Cerita Pendek (Cerpen) tersebut adalah “The Ones Who Walk Away From Omelas” dan pertama kali dipublikasikan tahun 1973.
Yang mengisahkan tentang kota fiksi bernama Omelas dimana kemakmuran kotanya dan kebahagiaan penduduknya selama ini bergantung pada kesengsaraan seorang anak, yang dikurung di ruang bawah tanah seumur hidupnya.
Kemudian, film animasi “Tales from Earthsea”, garapan Studio Ghibli tahun 2006 juga merupakan adaptasi dari buku pertama dari tetralogi “Earthsea” (1968) karangan Le Guin.
Ursula K. Le Guin adalah seorang penulis dari Amerika yang lahir pada 21 Oktober 1929 dan sudah meninggal pada 22 Januari 2018.
Selama hampir 60 tahun kariernya di bidang sastra, ia telah menghasilkan setidaknya 20 novel, ratusan cerpen, buku anak-anak, dan berbagai karya sastra lainnya.
Sepanjang karier tersebut, ia juga menghasilkan banyak sekali gagasan melalui wawancara dan diskusi terkait kemanusiaan yang pastinya bisa kita pelajari.
Pentingnya seni bagi orang dewasa untuk keluar dari rutinitas yang berat
Dalam wawancara Ursula K. Le Guin dengan Jonatahan White, seorang pemelihara laut, ia menjelaskan fungsi tunggal seni.
Wawancara tersebut dibukukan dengan judul “Talking on the Water: Conversations about Nature and Creativity” dan dirilis pada 1993.
“Rutinitas sehari-hari kebanyakan orang dewasa begitu berat dan artifisial, hingga membuat kita cenderung terisolasi dari banyak hal di dunia. Kita harus melakukan ini-itu untuk menyelesaikan pekerjaan kita.”
“Saya pikir salah satu tujuan keberadaan seni adalah mengeluarkan kita dari rutinitas tersebut.”
Ia mencontohkan, “ketika kita mendengar musik atau puisi atau cerita, dunia terasa terbuka kembali.” Bahwa ternyata masih ada banyak hal yang bisa dipelajari, dirasakan, dan dinikmati di dunia ini.
Bahwa dunia ini lebih besar dari rutinitas kita.
Efek yang sama juga bisa dirasakan dari berinteraksi dengan anak kecil atau orang dewasa yang tidak menutup diri dari dunia luar.
“Penderitaan adalah sebuah kesalahpahaman”
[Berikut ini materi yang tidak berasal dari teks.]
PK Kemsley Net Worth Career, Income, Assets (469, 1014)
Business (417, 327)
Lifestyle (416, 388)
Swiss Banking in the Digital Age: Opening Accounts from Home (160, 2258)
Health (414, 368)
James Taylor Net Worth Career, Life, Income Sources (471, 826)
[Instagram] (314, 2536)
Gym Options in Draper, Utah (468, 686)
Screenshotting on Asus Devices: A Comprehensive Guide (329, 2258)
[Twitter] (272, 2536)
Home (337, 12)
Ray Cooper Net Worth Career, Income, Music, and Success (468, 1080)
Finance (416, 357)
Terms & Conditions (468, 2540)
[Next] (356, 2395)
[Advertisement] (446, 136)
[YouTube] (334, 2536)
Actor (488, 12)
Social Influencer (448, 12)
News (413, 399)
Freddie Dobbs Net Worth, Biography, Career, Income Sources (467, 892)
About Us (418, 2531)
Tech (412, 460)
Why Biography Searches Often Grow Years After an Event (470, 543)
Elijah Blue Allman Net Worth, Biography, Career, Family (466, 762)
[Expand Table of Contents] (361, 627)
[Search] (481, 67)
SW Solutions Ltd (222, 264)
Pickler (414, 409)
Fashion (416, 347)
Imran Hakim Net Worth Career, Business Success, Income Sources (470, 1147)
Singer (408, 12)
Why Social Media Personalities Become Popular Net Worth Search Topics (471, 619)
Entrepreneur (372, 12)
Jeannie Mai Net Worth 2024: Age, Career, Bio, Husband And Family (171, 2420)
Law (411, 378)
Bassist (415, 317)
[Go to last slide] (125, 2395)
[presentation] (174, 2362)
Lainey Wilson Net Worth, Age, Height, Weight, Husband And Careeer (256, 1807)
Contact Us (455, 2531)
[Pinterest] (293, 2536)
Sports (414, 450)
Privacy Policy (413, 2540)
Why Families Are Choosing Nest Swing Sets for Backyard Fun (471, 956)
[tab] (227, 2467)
Ursula K. Le Guin menyalurkan pandangannya tentang bagaimana hidup tidak pernah lepas dari penderitaan dalam novelnya “The Dispossessed: An Ambiguous Utopia” (1974).
Bahwa penderitaan itu ada, dan nyata.
“Saya bisa menyebutnya kesalahpahaman, tapi saya tidak bisa berpura-pura penderitaan itu tidak ada, atau bisa lenyap sama sekali.”
“Penderitaan adalah syarat untuk kita hidup. Dan kita sudah tahu ketika penderitaan itu datang.”
Ia melanjutkan, “tentu saja kita harus mengobati penyakit, mencegah terjadinya kelaparan dan ketidakadilan, sebagaimana yang seharusnya dilakukan oleh makhluk sosial.”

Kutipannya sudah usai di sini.